• _TEXTO DE LEITURA_

────────────────

Olá pessoas!
Na postagem passada eu falei sobre Meu Amigo Totoro, onde citei que o filme apresenta um ótimo cenário para narrar algumas histórias do RPG Golden Sky Story. Não sabe do que estou falando? Bem, isso é previsível, pois se trata de um RPG japonês traduzido e lançado no ano passado pelo pessoal da Star Line através do Kickstart (mais um!). Por ter um apelo mais narrativo e uma temática específica, o jogo acabou passando meio que despercebido por nós brasucas, mas finalmente consegui por minhas mãos nele. Eis as minhas impressões sobre este RPG maravilhoso e diferente.
Primavera
Golden Sky Story, a Heart-Warming Role-playing, foi criado por Ryo Kamiya e Tsugihagi Honpo e se trata de um RPG não-violento e sem dados onde os jogadores assumem o papel de henge, animais que tem poderes mágicos e que podem assumir formas humanas para interagir com as pessoas, ajudando-as a enfrentar seus dilemas e curar as feridas de seus corações. Ele é um jogo sobre as coisas do dia a dia, mas repleto de magia. Só esta sinopse é suficiente para afugentar 80% dos jogadores usuais de RPG, isso sem nem ao menos abrir o livro para conferir do que se trata. Entretanto, é justamente esta proposta puramente narrativa que cativa o leitor de Golden Sky Story, fugindo absurdamente do usual e nos fazendo mergulhar numa história leve e emocionalmente envolvente.

────────────────

Dados de posição de elementos e textos
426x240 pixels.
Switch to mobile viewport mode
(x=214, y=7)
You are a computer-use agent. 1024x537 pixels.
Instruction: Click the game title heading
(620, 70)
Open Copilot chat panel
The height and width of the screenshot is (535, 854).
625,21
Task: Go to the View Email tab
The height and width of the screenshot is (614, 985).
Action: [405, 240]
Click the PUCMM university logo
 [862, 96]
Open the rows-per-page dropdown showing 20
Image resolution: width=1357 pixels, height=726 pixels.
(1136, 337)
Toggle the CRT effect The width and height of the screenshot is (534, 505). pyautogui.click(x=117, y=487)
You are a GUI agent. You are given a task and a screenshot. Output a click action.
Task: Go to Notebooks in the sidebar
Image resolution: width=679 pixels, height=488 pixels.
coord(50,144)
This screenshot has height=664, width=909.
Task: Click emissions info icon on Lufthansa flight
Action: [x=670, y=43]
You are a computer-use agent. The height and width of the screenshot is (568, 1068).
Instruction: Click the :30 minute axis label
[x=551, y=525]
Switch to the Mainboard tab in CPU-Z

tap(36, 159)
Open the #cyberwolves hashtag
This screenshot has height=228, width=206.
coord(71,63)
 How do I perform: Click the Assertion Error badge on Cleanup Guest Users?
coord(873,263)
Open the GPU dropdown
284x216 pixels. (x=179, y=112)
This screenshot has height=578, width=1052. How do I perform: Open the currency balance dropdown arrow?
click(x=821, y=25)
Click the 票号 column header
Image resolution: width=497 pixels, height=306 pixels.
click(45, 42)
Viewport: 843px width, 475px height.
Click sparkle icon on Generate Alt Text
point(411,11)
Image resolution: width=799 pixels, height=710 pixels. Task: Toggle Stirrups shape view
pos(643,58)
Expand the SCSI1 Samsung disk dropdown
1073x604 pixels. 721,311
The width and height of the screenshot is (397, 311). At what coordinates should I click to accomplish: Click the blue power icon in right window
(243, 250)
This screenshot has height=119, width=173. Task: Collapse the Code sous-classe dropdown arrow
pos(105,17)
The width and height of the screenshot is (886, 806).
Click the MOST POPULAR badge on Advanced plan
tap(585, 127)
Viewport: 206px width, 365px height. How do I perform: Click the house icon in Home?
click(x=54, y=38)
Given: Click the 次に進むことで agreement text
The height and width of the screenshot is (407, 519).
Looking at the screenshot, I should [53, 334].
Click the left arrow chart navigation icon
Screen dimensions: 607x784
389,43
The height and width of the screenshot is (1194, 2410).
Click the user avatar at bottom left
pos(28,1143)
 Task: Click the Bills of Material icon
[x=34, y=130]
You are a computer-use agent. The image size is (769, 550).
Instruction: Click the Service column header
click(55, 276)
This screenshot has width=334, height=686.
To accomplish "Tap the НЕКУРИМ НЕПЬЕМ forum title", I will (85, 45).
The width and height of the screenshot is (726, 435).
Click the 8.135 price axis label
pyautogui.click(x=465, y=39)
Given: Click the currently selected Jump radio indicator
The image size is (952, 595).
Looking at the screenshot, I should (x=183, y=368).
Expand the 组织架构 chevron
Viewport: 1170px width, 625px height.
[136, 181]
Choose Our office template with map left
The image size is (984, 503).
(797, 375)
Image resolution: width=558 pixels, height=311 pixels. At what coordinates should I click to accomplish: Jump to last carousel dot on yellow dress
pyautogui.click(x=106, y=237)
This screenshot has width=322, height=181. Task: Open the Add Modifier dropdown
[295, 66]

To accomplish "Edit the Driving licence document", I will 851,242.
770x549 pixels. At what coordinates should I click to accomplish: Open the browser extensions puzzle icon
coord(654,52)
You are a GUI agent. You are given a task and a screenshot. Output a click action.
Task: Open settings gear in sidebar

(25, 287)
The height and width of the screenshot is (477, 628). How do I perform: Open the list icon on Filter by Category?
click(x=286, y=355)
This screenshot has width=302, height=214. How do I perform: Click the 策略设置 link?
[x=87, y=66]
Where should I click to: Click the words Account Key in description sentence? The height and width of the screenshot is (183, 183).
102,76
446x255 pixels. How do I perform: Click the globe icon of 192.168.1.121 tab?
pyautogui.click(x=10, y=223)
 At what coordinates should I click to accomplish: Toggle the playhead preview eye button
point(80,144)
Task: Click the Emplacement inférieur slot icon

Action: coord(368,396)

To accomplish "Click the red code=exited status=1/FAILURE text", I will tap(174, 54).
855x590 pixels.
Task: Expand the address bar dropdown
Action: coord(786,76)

────────────────

• _TAREFAS_
1. Indique se cada afirmação concorda com o texto sobre Golden Sky Story, respondendo sim ou não e citando literalmente as palavras do texto que decidem: (a) o jogo foi traduzido e lançado pela Star Line por meio do Kickstart; (b) o jogo utiliza dados; (c) os henge são animais capazes de assumir formas humanas.
2. Relacione todos os nomes próprios do texto sobre Golden Sky Story que não sejam títulos de obras.
3. Reproduza o trecho do texto sobre Golden Sky Story que começa nas palavras "Na postagem passada" e termina após as palavras "maravilhoso e diferente.".
Baseie-se exclusivamente no texto sobre Golden Sky Story.

• _RESPOSTAS_
1.
(a) Sim: "traduzido e lançado no ano passado pelo pessoal da Star Line através do Kickstart".
(b) Não: "se trata de um RPG não-violento e sem dados".
(c) Sim: "animais que tem poderes mágicos e que podem assumir formas humanas".

2. Star Line, Kickstart, Ryo Kamiya, Tsugihagi Honpo

3.
Na postagem passada eu falei sobre Meu Amigo Totoro, onde citei que o filme apresenta um ótimo cenário para narrar algumas histórias do RPG Golden Sky Story. Não sabe do que estou falando? Bem, isso é previsível, pois se trata de um RPG japonês traduzido e lançado no ano passado pelo pessoal da Star Line através do Kickstart (mais um!). Por ter um apelo mais narrativo e uma temática específica, o jogo acabou passando meio que despercebido por nós brasucas, mas finalmente consegui por minhas mãos nele. Eis as minhas impressões sobre este RPG maravilhoso e diferente.